Late this afternoon, the trees with their new green leaves tossed in a gusty, chilly wind. After a few days of warm weather, it’s turned cooler again and clear, with a deep blue sky and lots of small, scattered white clouds – and a Yellow-throated Vireo singing in the treetops around our yard, the most recent migrant to make its appearance here. I first heard it singing three days ago, and since then it’s stayed around and I’ve often stopped to listen to its mellow, burry song.

A Yellow-throated Vireo is a small songbird with a bright yellow throat and breast, and bold yellow spectacles. Its back and head are olive-green, its belly pale, and its wings are marked with two white bars. It’s a very colorful bird, but sometimes hard to see as it moves steadily, rather slowly through the upper parts of trees, singing as it goes. Sometimes it stops to sing for a while from a high perch, clearly in view, but often it’s just a little lower and harder to find among the foliage, though the song is rich and clear, and often the most noticeable birdsong around. Today I saw it briefly through the leaves, well enough to glimpse the yellow throat and spectacles and wing bars, though it remained half-hidden in the shadows.

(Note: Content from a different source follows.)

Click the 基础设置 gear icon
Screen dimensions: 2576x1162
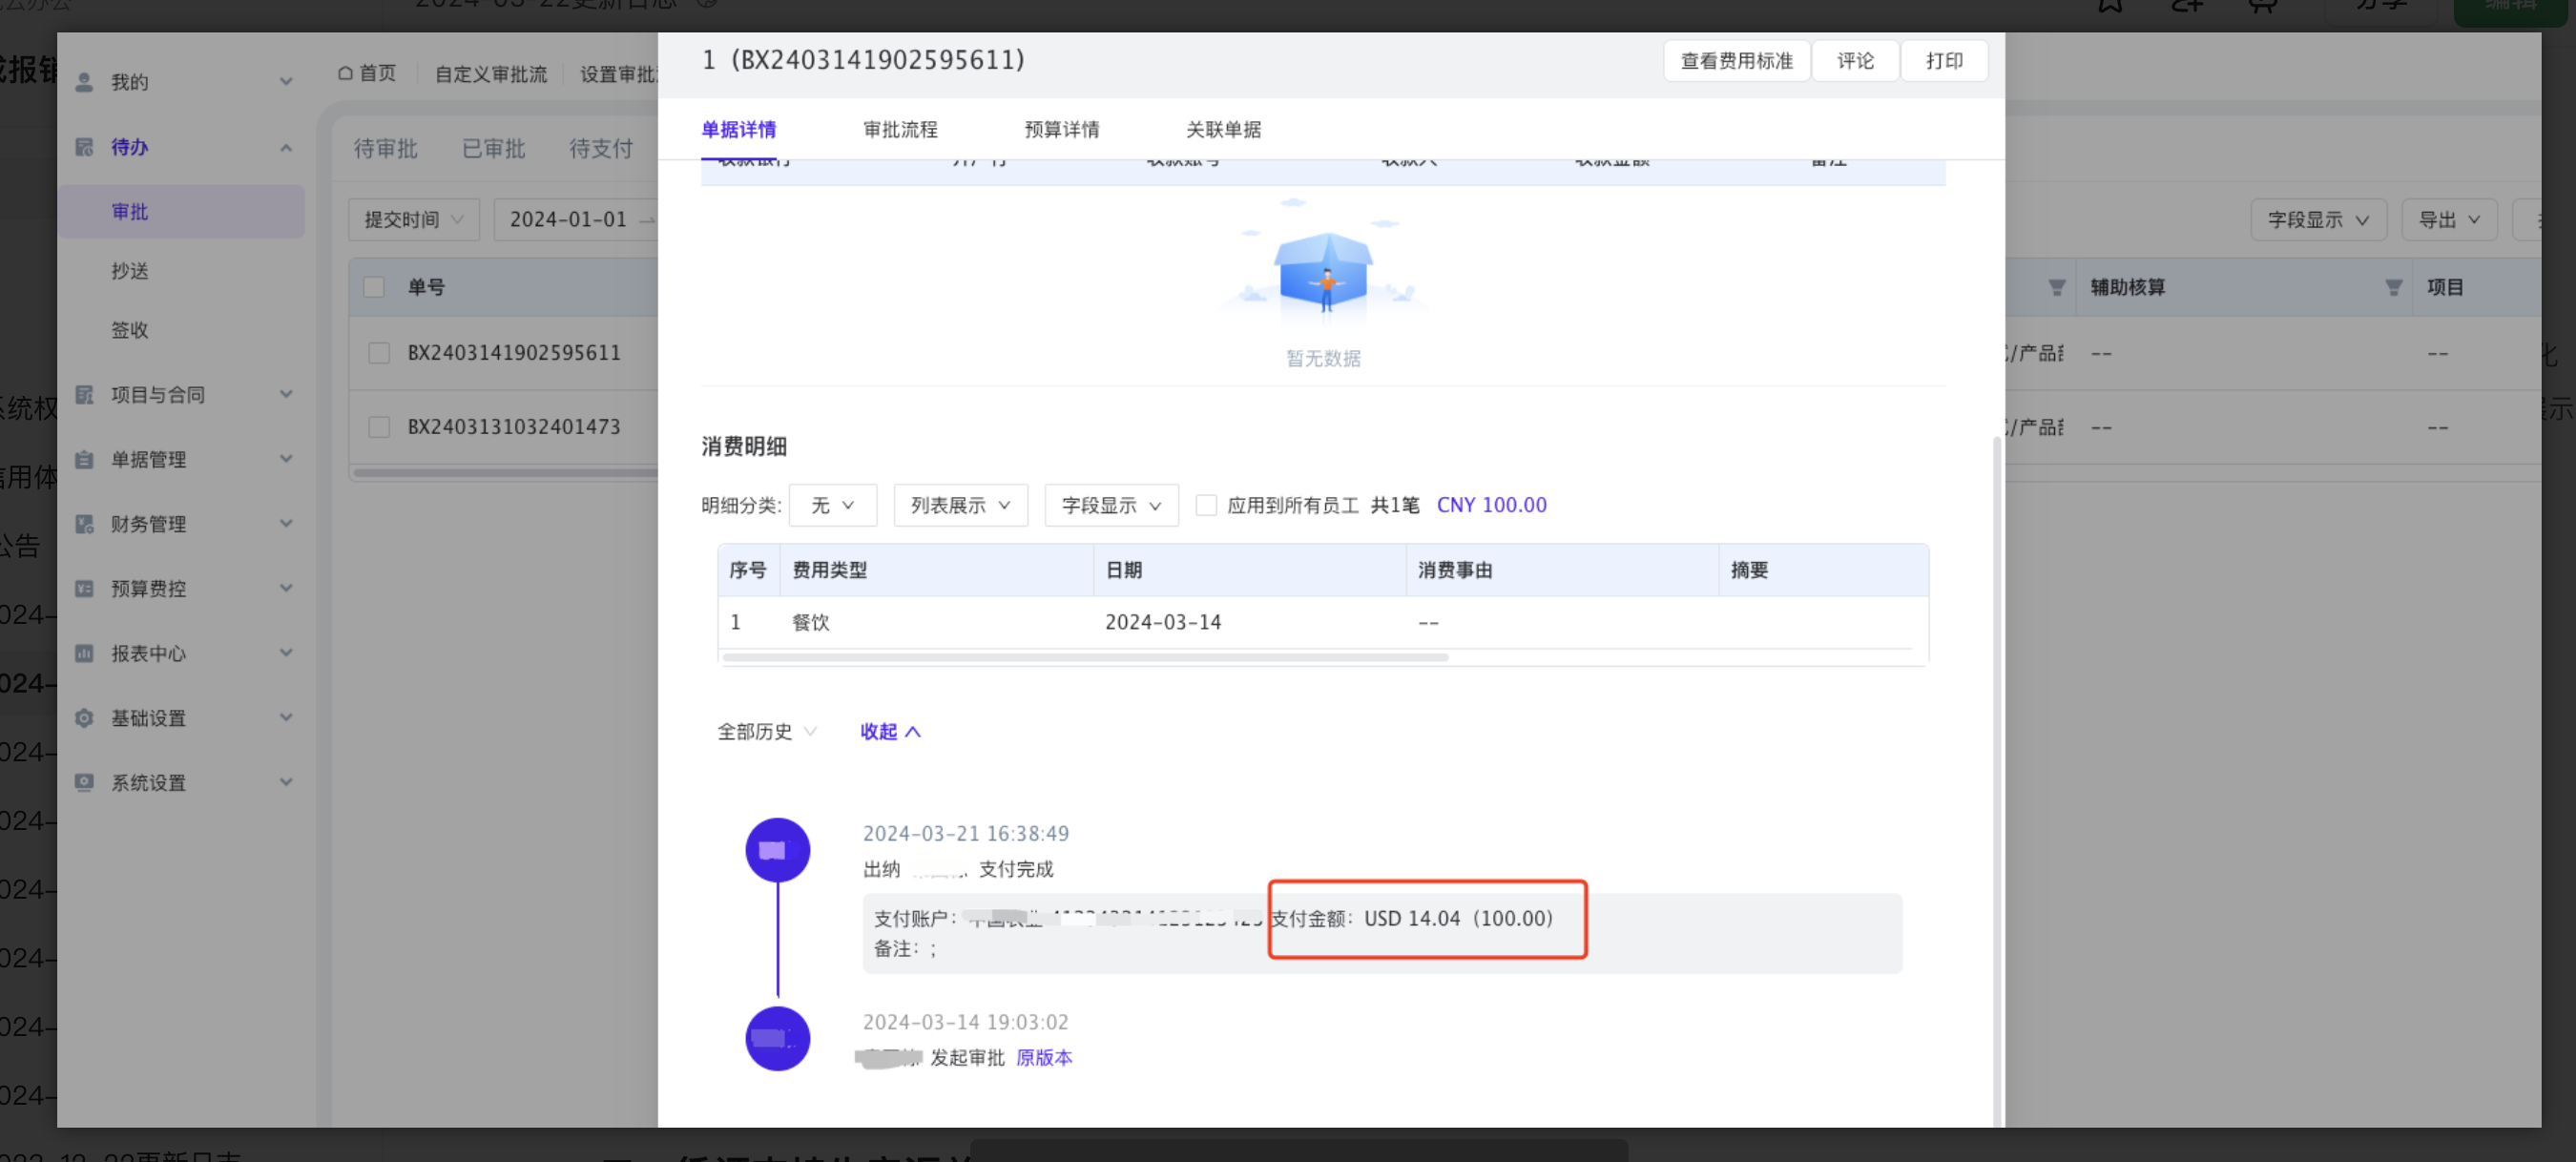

A Yellow-throated Vireo spends winters in tropical Central and South America and the Caribbean, and is usually among the earliest neotropical migrants to return here. It’s another colorful songbird that has been designated as climate-threatened by the National Audubon Society because of potential changes in the habitat it needs. A bird that depends on large areas of forest, it is considered very vulnerable to forest fragmentation and loss.